▸ YANG DIMINTA:
(1) Tentukan apakah setiap pernyataan berikut sesuai dengan teks tentang komunikasi dalam organisasi. Jawab ya atau tidak, lalu kutip kata-kata teks yang menjadi penentunya. (a) Karyawan membutuhkan informasi tentang izin cuti. (b) Bawahan memiliki kewenangan untuk memberikan instruksi atau perintah. (c) Komunikasi dalam organisasi melibatkan tiga fungsi.
(2) Lanjutkan teks tentang komunikasi dalam organisasi, mulai setelah kalimat terakhirnya.

▸ TEKS:
---

Pada sebuah organisasi, komunikasi
mengalir dari individu kepada individu lain secara langsung baik formal ataupun
kelompok meliputi komunikasi ke bawah, ke atas, horisontal ataupun diagonal.
Komunikasi tersebut disebut sebagai komunikasi interpersonal, yang merupakan
pengaruh penting atas perilaku antar-pribadi.
Gibson, Ivancevich, dan Donnelly (1985)
menjelaskan bahwa komunikasi merupakan bagian dari fungsi organisasi.
Komunikasi interpersonal tidak dapat dielakkan dalam setiap fungsi organisasi
sehingga komunikasi interpersonal merupakan suatu hal yang penting bagi
pencapaian keberhasilan organisasi.
Dalam suatu organisasi --baik yang
berorientasi komersial maupun sosial-- komunikasi dalam organisasi atau lembaga
akan melibatkan empat fungsi, yaitu: pertama,
Fungsi Informatif. Di sini organisasi dapat dipandang sebagai suatu sistem
pemrosesan informasi (information-processing
system). Maksudnya, seluruh anggota
dalam suatu organisasi berharap dapat memperoleh informasi yang lebih banyak,
lebih baik dan tepat waktu. Informasi yang diperoleh memungkinkan setiap
anggota organisasi dapat melaksanakan pekerjaannya secara lebih pasti.
Pada dasarnya informasi dibutuhkan oleh
semua orang yang mempunyai perbedaan kedudukan dalam suatu organisasi.
Orang-orang dalam tataran manajemen membutuhkan informasi untuk membuat suatu
kebijakan organisasi ataupun guna mengatasi konflik yang terjadi di dalam
organisasi. Sedangkan karyawan (bawahan)
membutuhkan informasi tentang jaminan keamanan, jaminan sosial dan kesehatan,
izin cuti dan sebagainya.
Kedua,
Fungsi Regulatif. Fungsi ini berkaitan dengan peraturan-peraturan yang berlaku
dalam suatu organisasi. Pada semua lembaga atau organisasi, ada dua hal yang
berpengaruh terhadap fungsi regulatif ini, yaitu Atasan dan Bawahan. Atasan
adalah orang-orang yang berada dalam tataran manajemen, mereka yang memiliki
kewenangan untuk mengendalikan semua informasi yang disampaikan. Mereka juga
memiliki kewenangan untuk memberikan instruksi atau perintah. Dalam struktur
organisasi, mereka ditempatkan pada lapis atas (position of authority) supaya perintah-perintahnya dilaksanakan
sebagaimana semestinya oleh para bawahan.

---

▸ CUPLIKAN DATA:
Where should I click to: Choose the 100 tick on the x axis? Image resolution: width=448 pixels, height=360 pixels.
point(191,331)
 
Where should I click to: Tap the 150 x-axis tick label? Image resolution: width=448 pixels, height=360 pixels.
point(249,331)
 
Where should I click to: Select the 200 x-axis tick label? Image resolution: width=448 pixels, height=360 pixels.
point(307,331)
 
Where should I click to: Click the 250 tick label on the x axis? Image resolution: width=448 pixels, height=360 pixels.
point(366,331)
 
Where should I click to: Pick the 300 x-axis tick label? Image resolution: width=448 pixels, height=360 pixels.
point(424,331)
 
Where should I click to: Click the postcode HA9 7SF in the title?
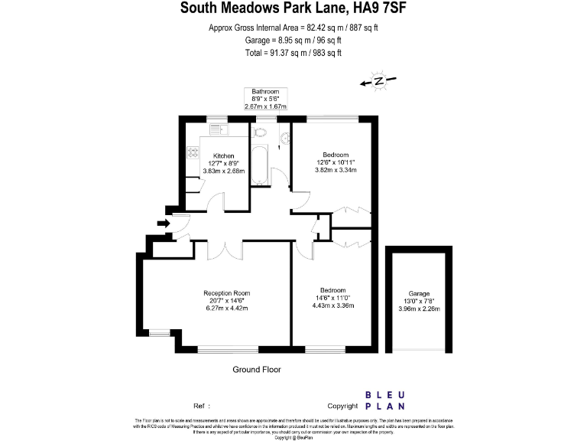(x=376, y=9)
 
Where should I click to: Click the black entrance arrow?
(x=163, y=223)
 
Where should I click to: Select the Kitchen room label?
(x=223, y=155)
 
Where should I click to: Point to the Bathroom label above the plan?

---

▸ JAWABAN YANG DIHARAPKAN:
(1)
(a) Ya: "karyawan (bawahan) membutuhkan informasi tentang jaminan keamanan, jaminan sosial dan kesehatan, izin cuti dan sebagainya"
(b) Tidak: "Atasan adalah orang-orang yang berada dalam tataran manajemen, mereka yang memiliki kewenangan untuk mengendalikan semua informasi yang disampaikan. Mereka juga memiliki kewenangan untuk memberikan instruksi atau perintah."
(c) Tidak: "akan melibatkan empat fungsi"

(2)
Namun demikian, sikap bawahan untuk
menjalankan perintah atasan banyak bergantung pada: a) Keabsahan pimpinan dalam
penyampaikan perintah; b) Kekuatan pimpinan dalam memberi sanksi; c) Kepercayaan
bawahan terhadap atasan sebagai seorang pemimpin sekaligus sebagai pribadi; d) Tingkat
kredibilitas pesan yang diterima bawahan.
Berkaitan dengan pesan (message), pesan-pesan regulatif pada
dasarnya berorientasi pada kerja.
Artinya, bawahan membutuhkan kepastian peraturan-peraturan tentang
pekerjaan yang boleh dan tidak boleh untuk dilaksanakan.
Ketiga,
Fungsi Persuasif. Dalam mengatur suatu organisasi, kekuasaan dan kewenangan
tidak akan selalu membawa hasil sesuai dengan yang diharapkan. Adanya kenyataan ini, maka banyak pimpinan
yang lebih suka mempersuasi bawahannya daripada memberi perintah. Sebab,
pekerjaan yang dilakukan secara sukarela oleh karyawan akan menghasilkan
kepedulian yang lebih besar dibandingkan kalau pimpinan sering memperlihatkan
kekuasaan dan kewenangannya.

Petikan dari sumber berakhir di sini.